Cleanup pages for pages that use 'term' without a language

Cleanup pages for pages that use 'term' without a language

Hi! Do you think you could add something to your bot so that entries that use {{term}} without specifying a language are added to a cleanup list? {{term}} doesn't actually default to English like many people might expect, but instead it defaults to 'no language'. It's not strictly an error, but from a usability point of view it's less than optimal, and it would be better I think if most of those cases could be fixed.

I already tried to make a list using categories a few days ago, but there ended up being so many (well over a hundred thousand!) so it seemed hopeless. But I think maybe your bot would be better suited because it can subdivide the entries and make them more manageable. Of course, we can't actually say what language {{term|water}} is supposed to link to... so I think for now the best way to subdivide the entries would be based on what language section the template appears in. So, if a German section contains {{term|water}}, add it to the subpage for German entries. (Wiktionary:Todo/Temp without language/German?) It would probably be a good idea to make further subpages by letter as well, so if Wasser contains {{term|water}} it would be listed on Wiktionary:Todo/Temp without language/German/w.

What do you think of this idea? Is it doable?

CodeCat12:57, 7 June 2012

It's pretty simple to construct using regular expressions. I used =German==([^-]|-[^-])+\{\{term(\|(?!lang=)[^\|\}]+)+\}\} to construct one for German just using AutoWikiBrowser. (Did you want "term" in the title instead of "temp" or were you planning on expanding this to other templates that should have language parameters). It's probably better for someone to just run this regexp for languages for which there's cleanup interest (non-English would be the most bite-sized). Once the backlog has been whittled down then it can be easily be turned into a periodic, maintenance cleanup-list.

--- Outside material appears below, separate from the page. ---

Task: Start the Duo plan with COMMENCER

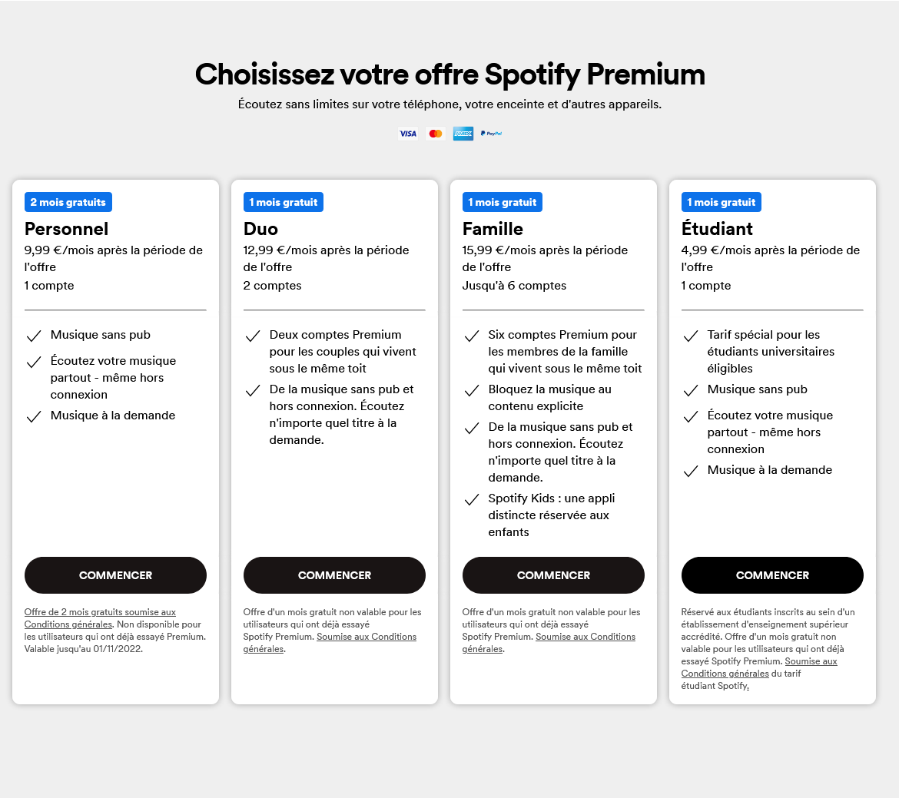Action: click(x=334, y=575)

Bequw τ12:48, 16 June 2012

Oh yes that was a mistake, sorry. I meant 'term'. I can't use AWB because it's only for Windows, but I could probably do the same with Python. I don't really know how the XML dumps work though, could you explain it a bit maybe?

CodeCat13:39, 16 June 2012

mw:Manual:Pywikipediabot has a module xmlreader that you can use to parse the xml dump into pages. Other tools are mentioned at m:Data dumps.

Bequw τ13:52, 16 June 2012